Saudi Arabia’s stock exchange allowed foreign investors to trade shares for the first time on Monday, boosting efforts by the world’s top oil exporter to become a major global capital market.
Foreign banks, brokerage houses, fund managers and insurance companies based outside the Gulf can now invest directly provided they meet the requirements.
The measures “could be seen as the first step in a broader liberalisation” of the economy in a country traditionally cautious about foreign political and economic influence, the Capital Economics research group wrote.
Opening of the Tadawul All-Shares Index (TASI) coincides with falling revenues for the kingdom which, despite efforts at diversification, still counts on oil for more than 90% of public income.
Influx of foreign capital
The International Monetary Fund projects a budget deficit of 20% of gross domestic product for Saudi Arabia in 2015 after global oil prices collapsed over the past year.
At the same time, government spending is forecast to remain strong, leaving it facing a deficit of $130bn, its first shortfall since 2011.

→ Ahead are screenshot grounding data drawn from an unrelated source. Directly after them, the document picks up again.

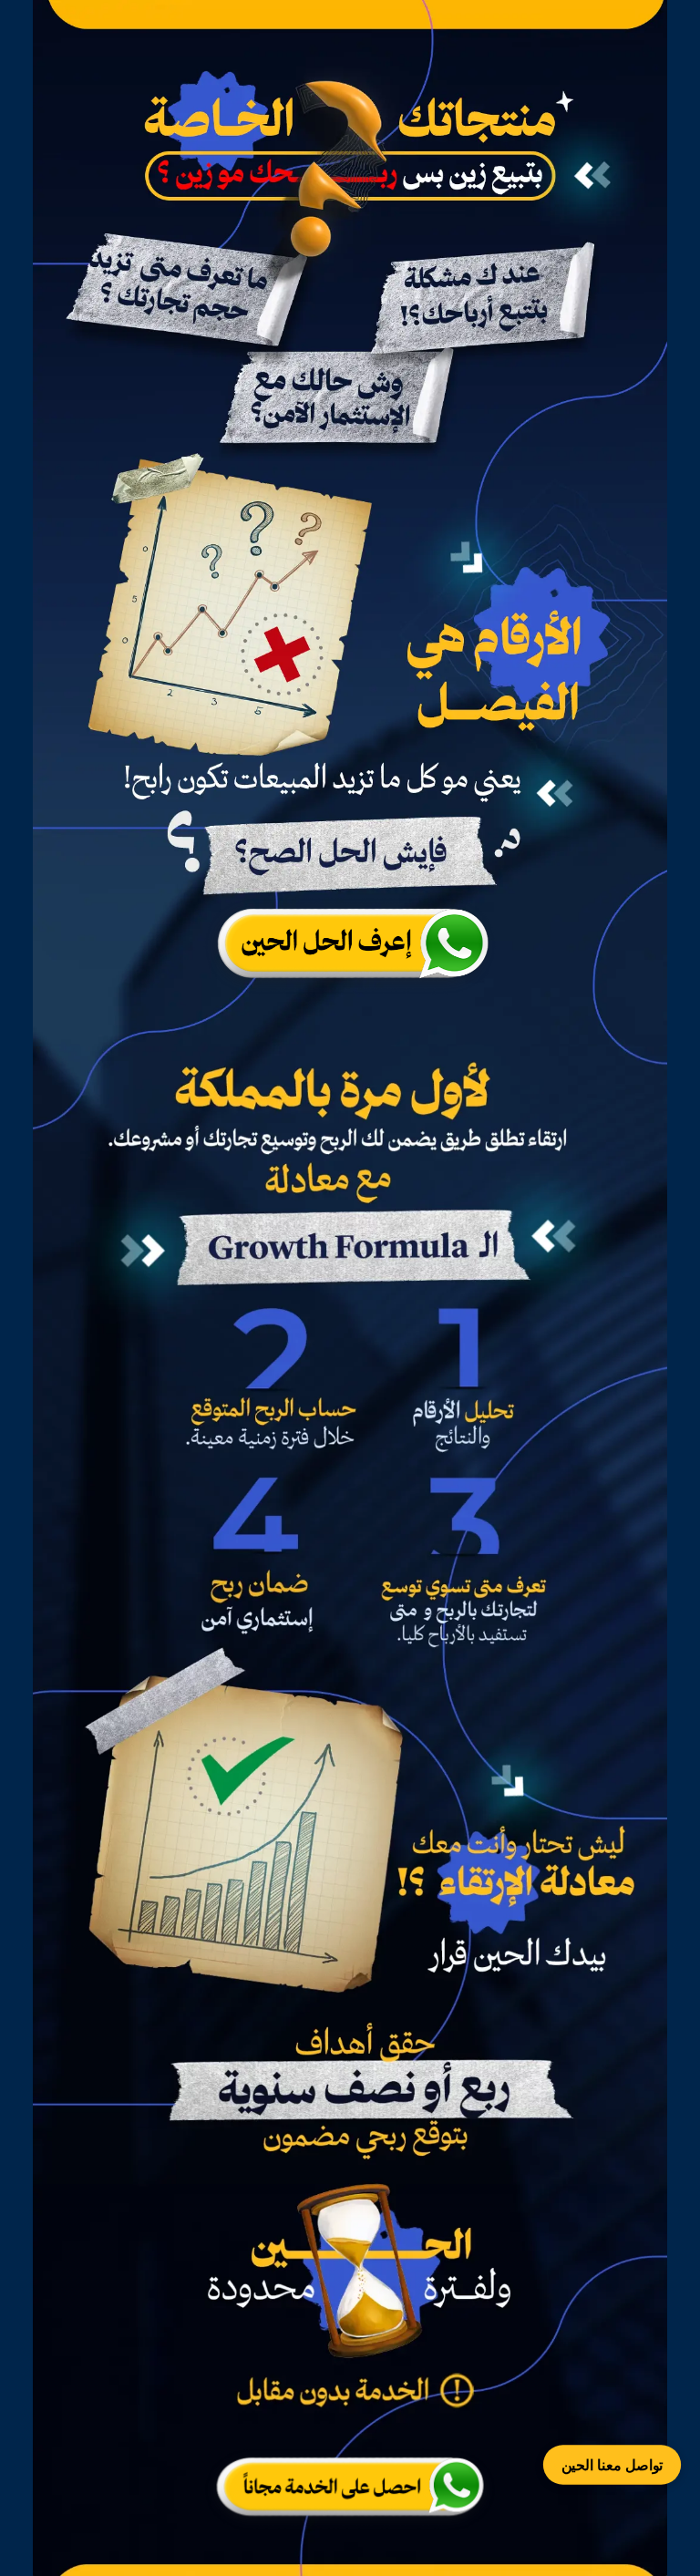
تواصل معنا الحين (612, 2465)
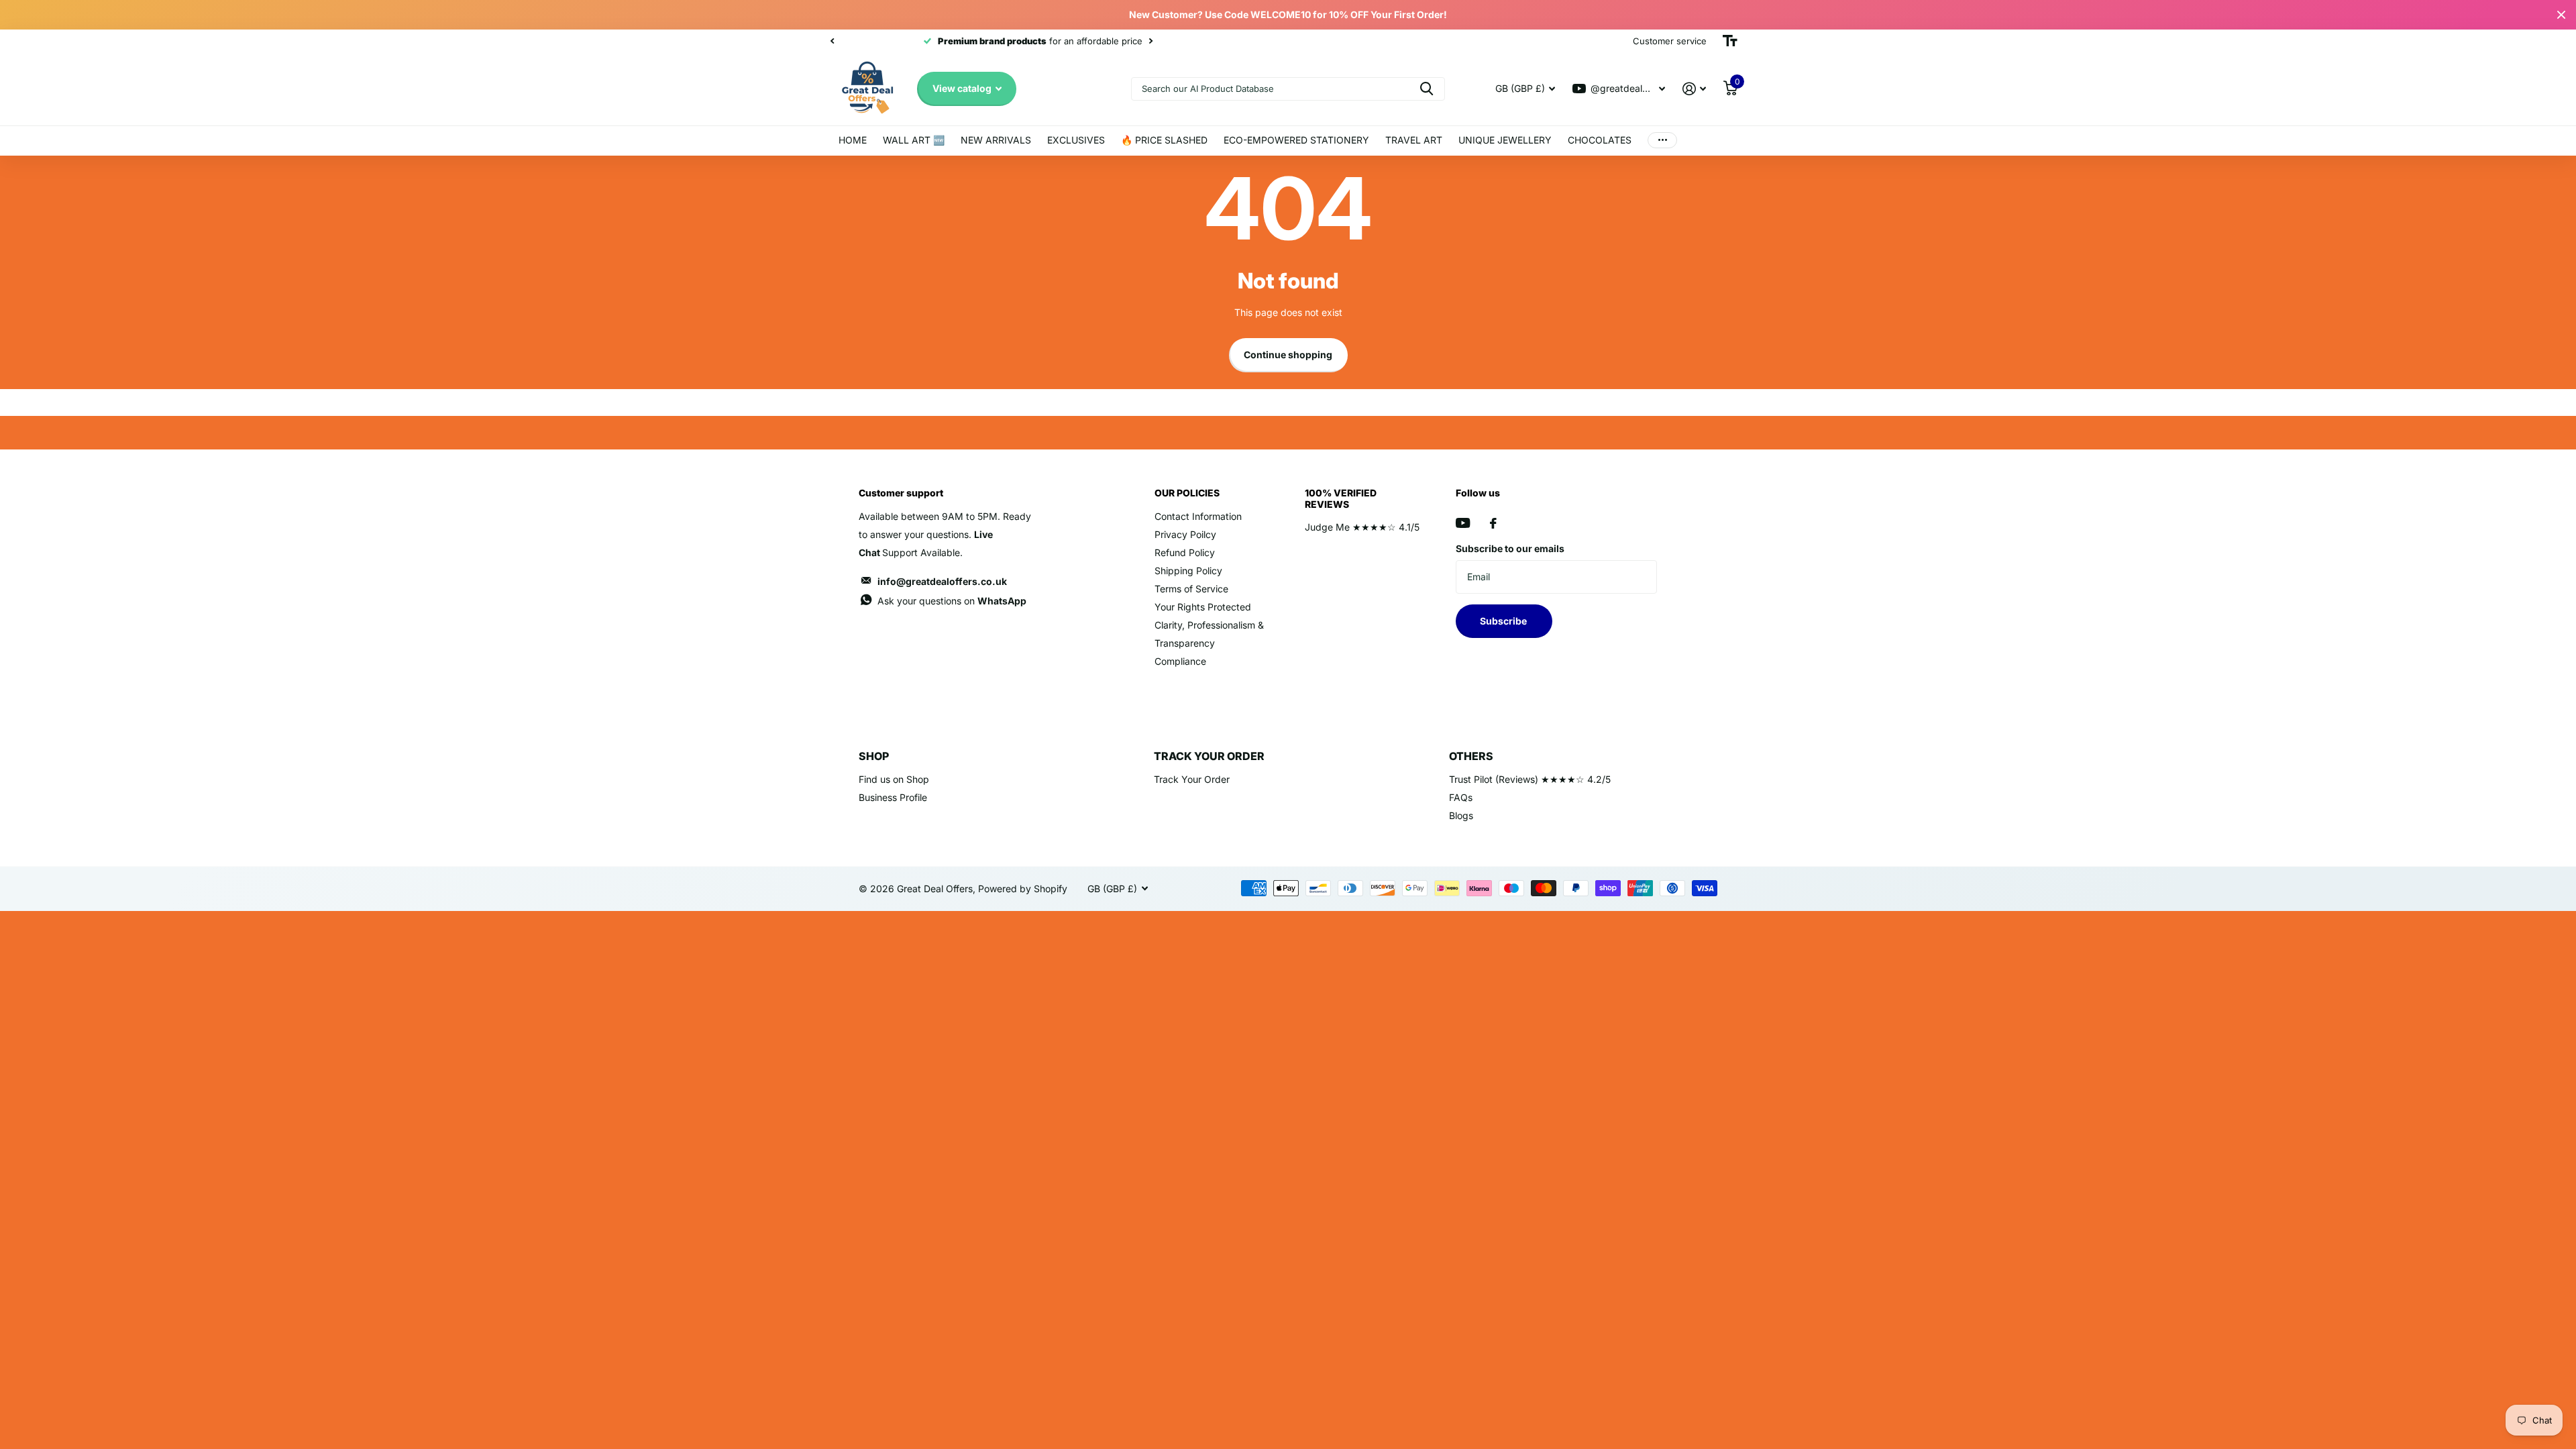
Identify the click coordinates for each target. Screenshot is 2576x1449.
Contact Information (1198, 516)
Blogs (1461, 815)
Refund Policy (1185, 552)
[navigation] (832, 41)
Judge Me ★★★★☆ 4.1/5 (1362, 527)
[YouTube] (1463, 523)
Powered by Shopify (1022, 888)
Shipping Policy (1188, 570)
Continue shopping (1288, 354)
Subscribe (1504, 621)
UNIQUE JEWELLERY (1505, 140)
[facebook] (1493, 523)
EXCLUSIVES (1076, 140)
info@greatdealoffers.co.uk (942, 581)
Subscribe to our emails (1510, 548)
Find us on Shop (894, 779)
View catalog (963, 88)
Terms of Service (1191, 588)
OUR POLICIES (1187, 492)
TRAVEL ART (1413, 140)
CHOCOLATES (1599, 140)
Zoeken (1426, 89)
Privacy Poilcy (1185, 534)
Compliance (1180, 661)
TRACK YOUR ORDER (1209, 756)
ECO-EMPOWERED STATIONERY (1296, 140)
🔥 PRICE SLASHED (1164, 140)
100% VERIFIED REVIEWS (1341, 498)
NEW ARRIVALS (996, 140)
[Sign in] (1694, 89)
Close (2561, 15)
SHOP (874, 756)
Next (1066, 41)
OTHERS (1471, 756)
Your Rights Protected (1203, 606)
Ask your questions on (951, 600)
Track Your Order (1192, 779)
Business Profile (893, 797)
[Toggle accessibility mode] (1730, 41)
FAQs (1460, 797)
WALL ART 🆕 (914, 140)
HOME (853, 140)
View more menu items (1662, 140)
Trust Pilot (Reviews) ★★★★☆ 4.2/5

Foreign exchange reserves have also dropped with oil prices, to $683bn at the end of April compared with $732bn four months earlier, Jadwa Investment in Riyadh said.
The country now depends on foreign currency to fund domestic spending, meaning “an influx of foreign capital on the back of the stock market opening up would help to plug some of the external shortfall and slow the pace at which Saudi Arabia is drawing down its reserves”, Capital Economics said.